任务 :: 根据下面的引用原文,判断以下三个说法是否正确,每项回答“是”或“否”,并原样引出起决定作用的原文词句:(a) 用for循环执行list.Join,是因为一开始直接执行Join会遇到连接被拒绝的错误;(b) 代码中的计时器每10秒触发一次;(c) 加入集群时指定的已知成员地址是192.168.80.129。

引用原文 ::
通過memberlist庫實現gossip管理集羣以及集羣數據交互

通過memberlist庫實現gossip管理集羣以及集羣數據交互

概述

memberlist庫的簡單用法如下,注意下面使用for循環來執行list.Join,原因是一開始各節點都沒有runing,直接執行Join會出現連接拒絕的錯誤。

package main

import (
	"fmt"
	"github.com/hashicorp/memberlist"
	"time"
)

func main() {
	/* Create the initial memberlist from a safe configuration.
	   Please reference the godoc for other default config types.
	   http://godoc.org/github.com/hashicorp/memberlist#Config
	*/
	list, err := memberlist.Create(memberlist.DefaultLocalConfig())
	if err != nil {
		panic("Failed to create memberlist: " + err.Error())
	}

	t := time.NewTicker(time.Second * 5)
	for {
		select {
		case <-t.C:
			// Join an existing cluster by specifying at least one known member.
			n, err := list.Join([]string{"192.168.80.129"})
			if err != nil {
				fmt.Println("Failed to join cluster: " + err.Error())
				continue
			}
			fmt.Println("member number is:", n)
			goto END
		}
	}
END:
	for {
		select {
		case <-t.C:
			// Ask for members of the cluster
			for _, member := range list.Members() {
				fmt.Printf("Member: %s %s\n", member.Name, member.Addr)
			}
		}
	}

	// Continue doing whatever you need, memberlist will maintain membership
	// information in the background. Delegates can be used for receiving
	// events when members join or leave.

提供的数据行 ::
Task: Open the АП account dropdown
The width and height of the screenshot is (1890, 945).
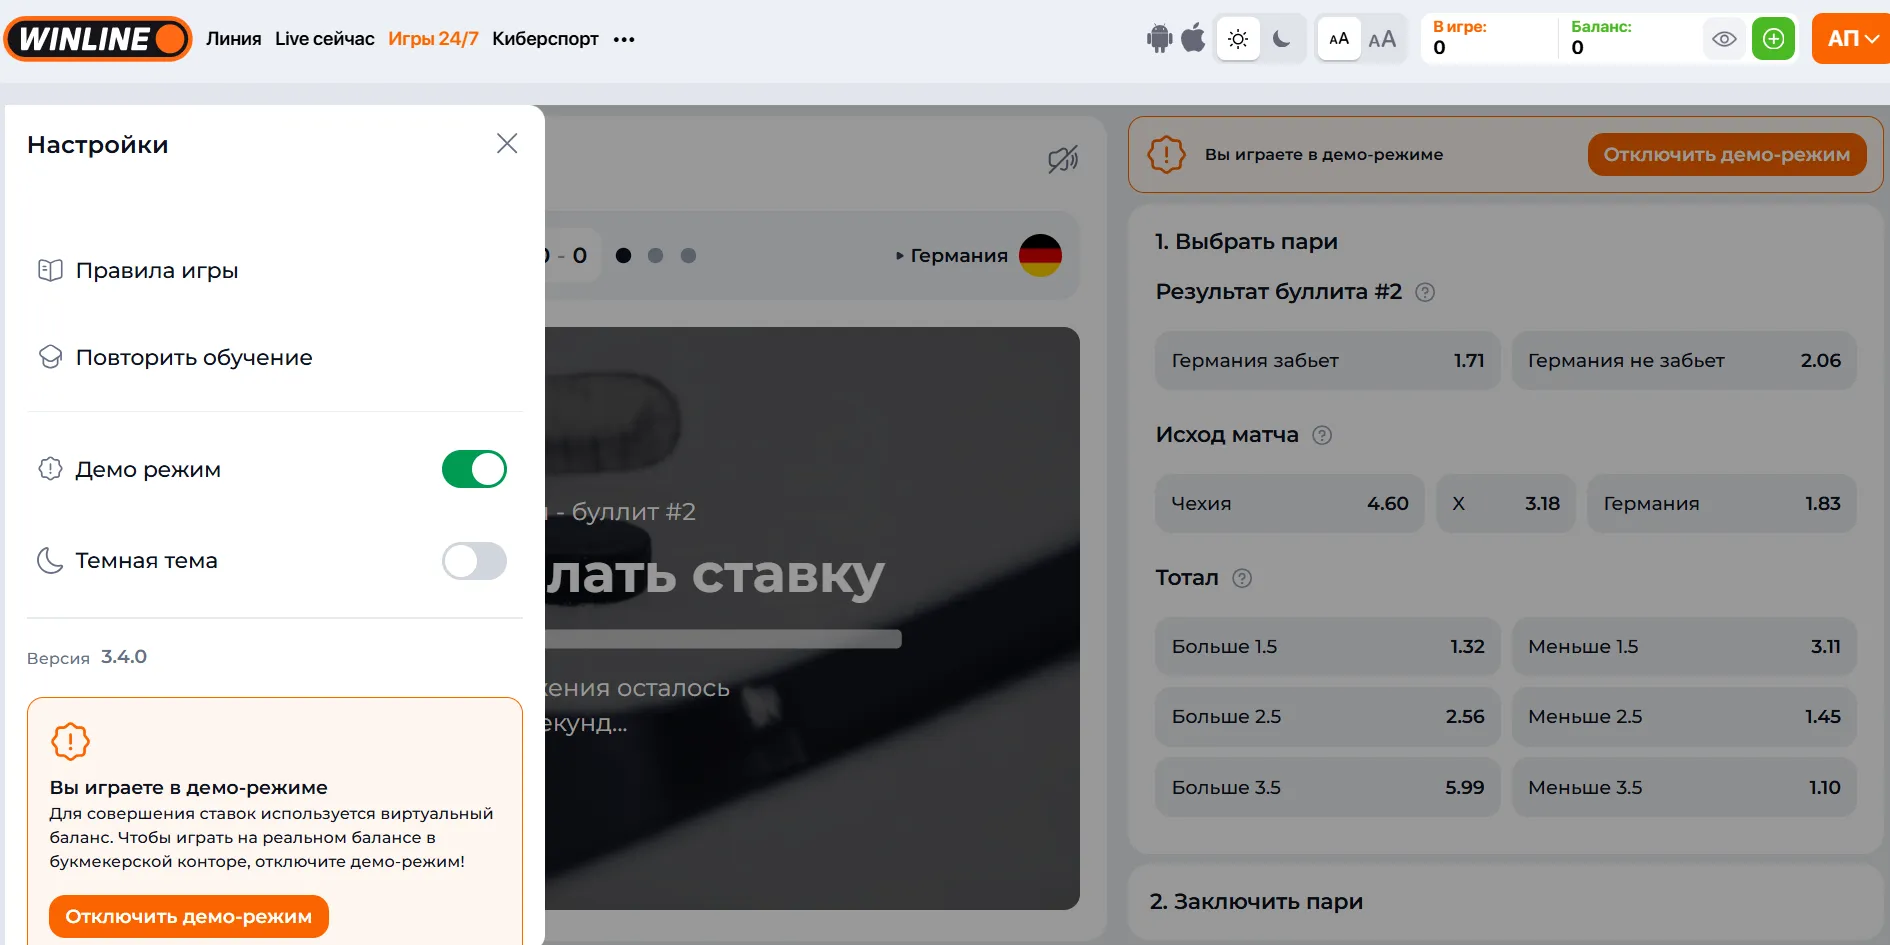Action: pyautogui.click(x=1851, y=39)
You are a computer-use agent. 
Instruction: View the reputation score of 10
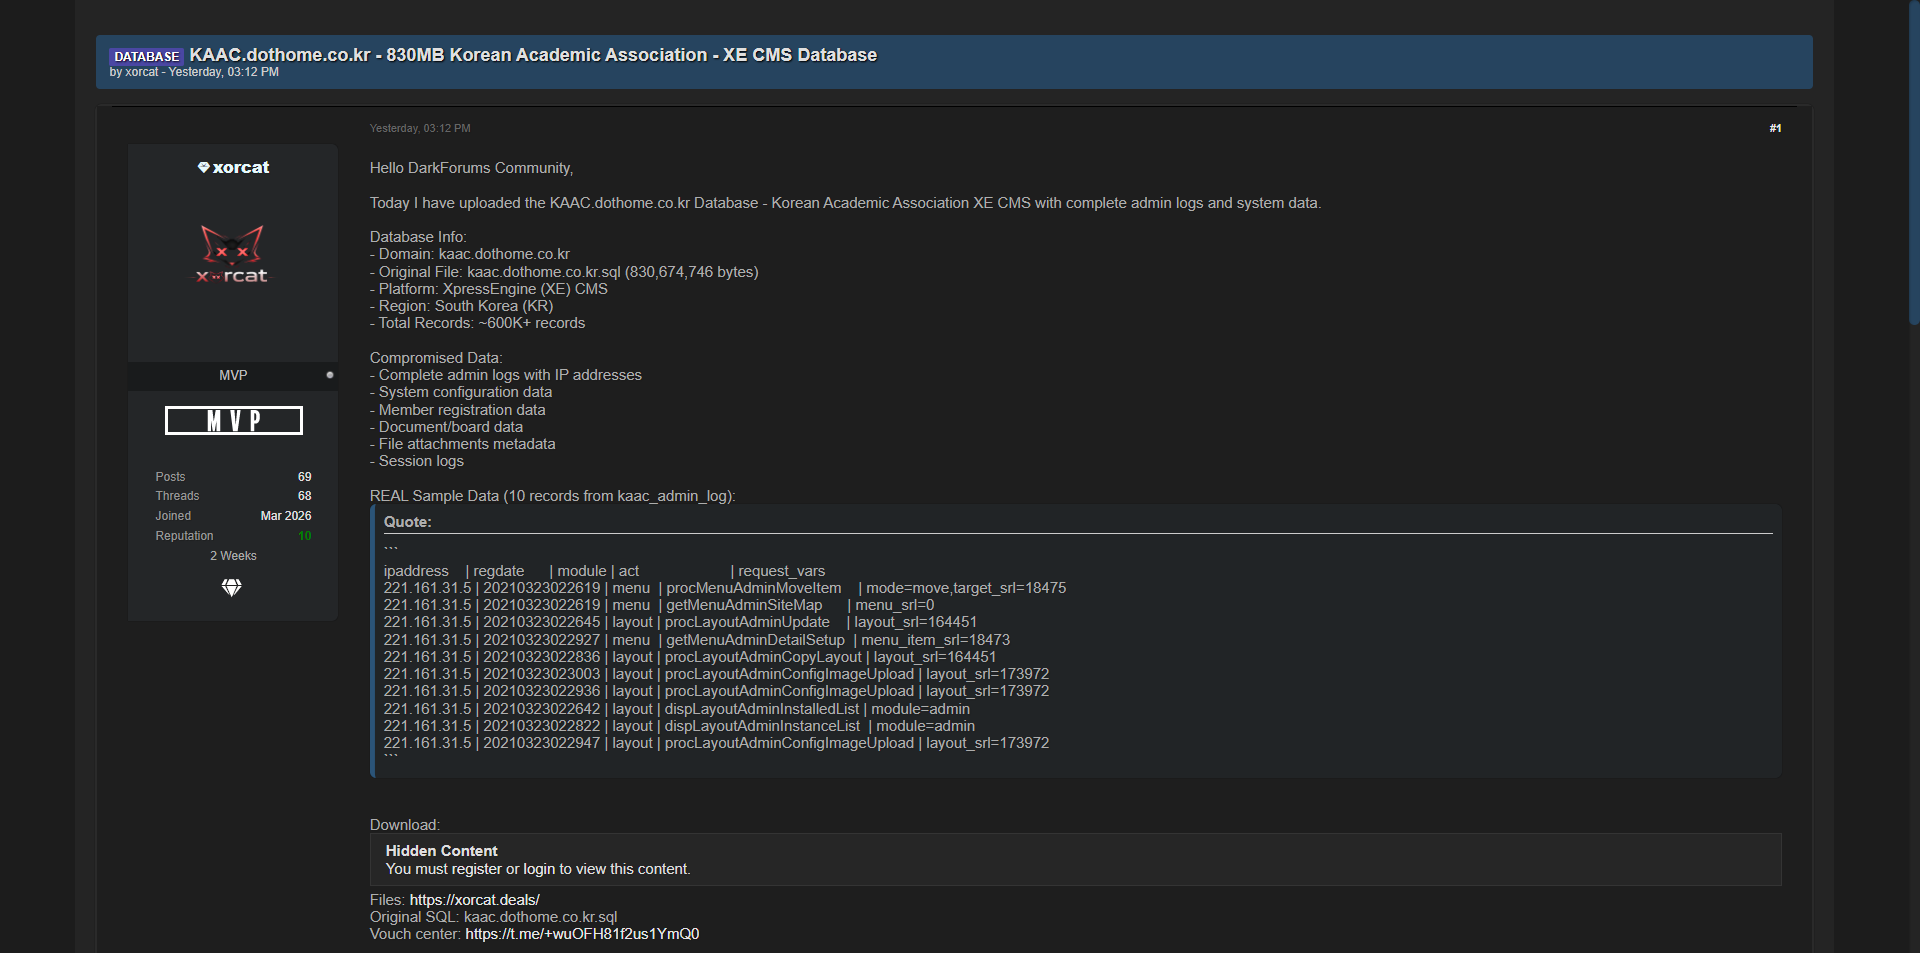coord(304,536)
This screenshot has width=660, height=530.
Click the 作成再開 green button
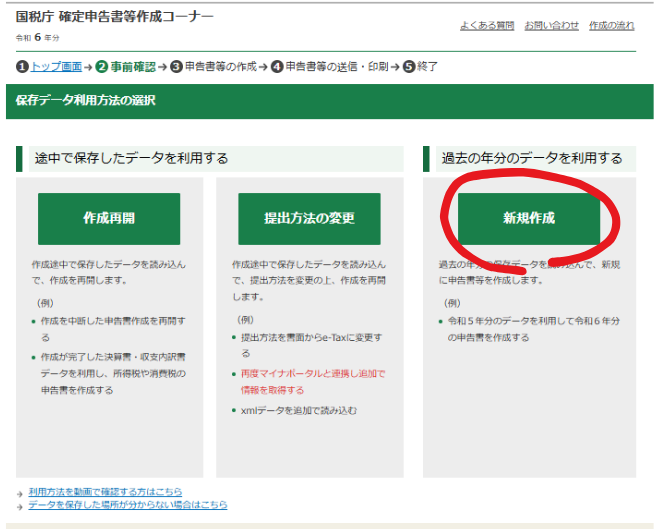pyautogui.click(x=109, y=219)
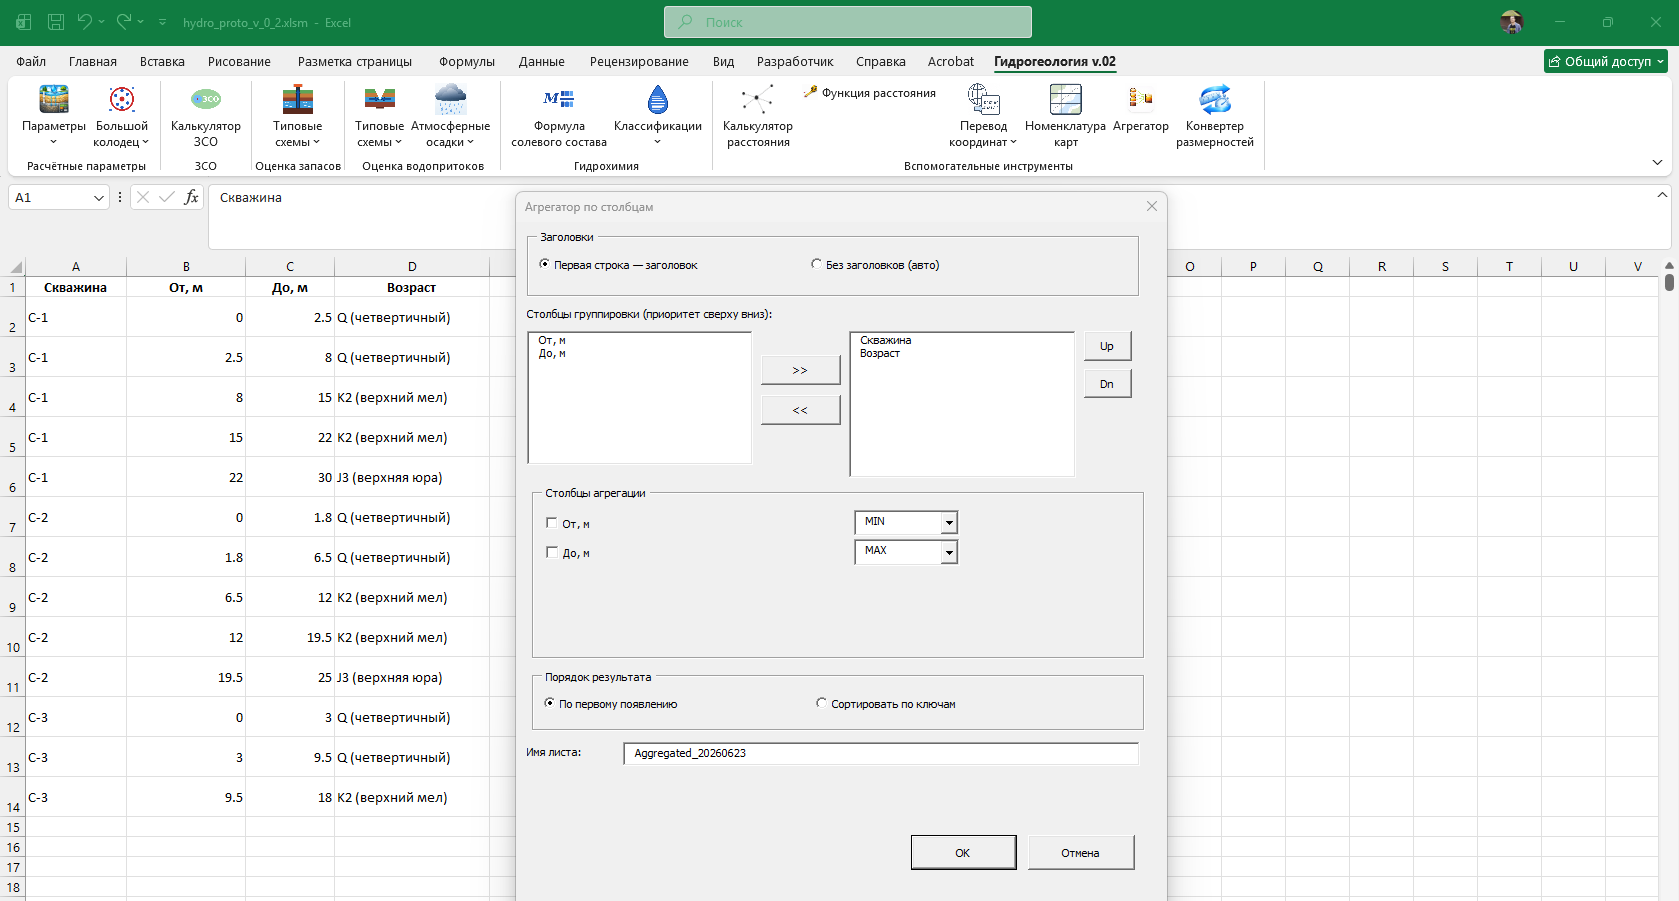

完成的任务 ::
(a) 是。“直接執行Join會出現連接拒絕的錯誤”
(b) 否。“time.NewTicker(time.Second * 5)”
(c) 是。“list.Join([]string{"192.168.80.129"})”